与已有研究相比，本研究使用酶水解-超声辅助碱溶酸沉法提取牡丹籽粕蛋白比酶水解-碱溶酸沉法提取牡丹籽粕蛋白的提取率更高。根据中心组合设计原理，在单因素实验的基础上，设计4因素3水平的响应面优化试验，并以料液比1:9.8（w/v）、超声温度49.5 ℃、酶用剂量1.9%、超声时间119 min为条件，得到牡丹籽粕蛋白提取最佳制备工艺条件。在此条件下牡丹籽粕蛋白提取率达到90.95%，接近预测值91.49%，证明了所获得的实验结果可靠。

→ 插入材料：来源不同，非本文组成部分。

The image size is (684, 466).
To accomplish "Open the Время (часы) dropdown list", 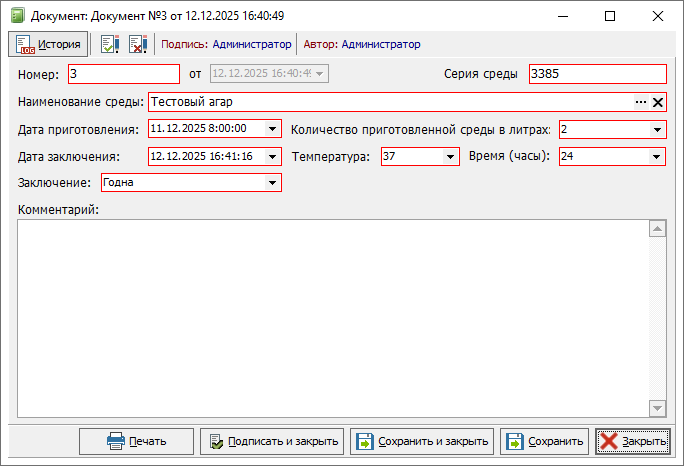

试验研究发现，牡丹籽粕蛋白等电点为4.0，此时蛋白沉淀量最大。现有研究大多以常规碱溶酸沉法来制备牡丹籽粕蛋白，但与其相比而言，本研究使用的酶水解-超声辅助碱溶酸沉法制备的牡丹籽粕蛋白具有更好的持水、吸油、乳化等功能特性，且超声辅助碱提后，牡丹籽粕蛋白必需氨基酸组分均有所提高，从而很大程度上改善了蛋白的营养价值，为牡丹籽粕蛋白的综合利用提供了更广泛的理论基础。